General information
- Location: Govindapuram, Kotabommali, Srikakulam district, Andhra Pradesh India
- Coordinates: 18°29′18″N 84°11′59″E﻿ / ﻿18.488355°N 84.199842°E
- Elevation: 11 m (36 ft)
- System: Passenger train station
- Owner: Indian Railways
- Operator: South Coast Railway
- Line: Howrah–Chennai main line
- Platforms: 3
- Tracks: 4

Construction
- Structure type: Standard (on ground station)

Other information
- Status: Functioning
- Station code: KBM

History
- Opened: 1899
- Former names: East Coast State Railway

Services
| Preceding station | Indian Railways |  |  | Following station |
| Dindu Gopala Puram Halt towards Howrah Junction |  | South Coast Railway zoneHowrah–Chennai main line |  | Harishchandrapuram towards Chennai Central |

= Kotabommali railway station =

Railway station in Andhra Pradesh

Kotabommali railway station is a railway station on Khurda Road–Visakhapatnam section, part of the Howrah–Chennai main line under Visakhapatnam railway division of South Coast Railway zone.
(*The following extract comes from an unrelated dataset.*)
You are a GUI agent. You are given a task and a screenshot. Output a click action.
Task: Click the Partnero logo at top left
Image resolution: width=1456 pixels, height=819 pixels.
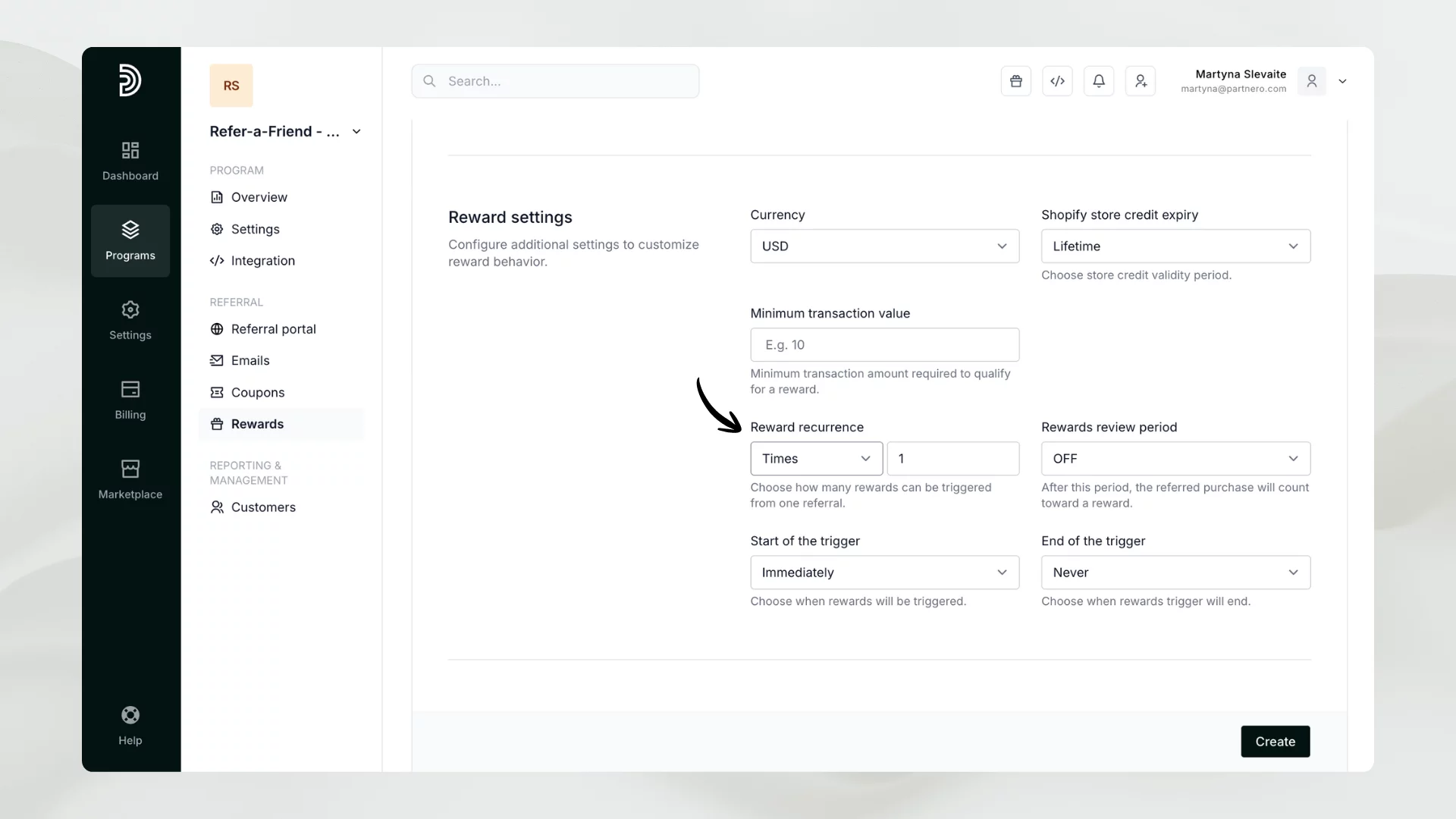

It is situated at Govindapuram in Kotabommali in Srikakulam district in the Indian state of Andhra Pradesh.

==History==
In between 1893 and 1896, the coastal railway track from Cuttack to Vijayawada was built and opened to traffic by East Coast State Railway. The route was electrified in several phases. Khurda–Visakhapatnam section was completely electrified by 2002 and Howrah–Chennai route was fully electrified in 2005.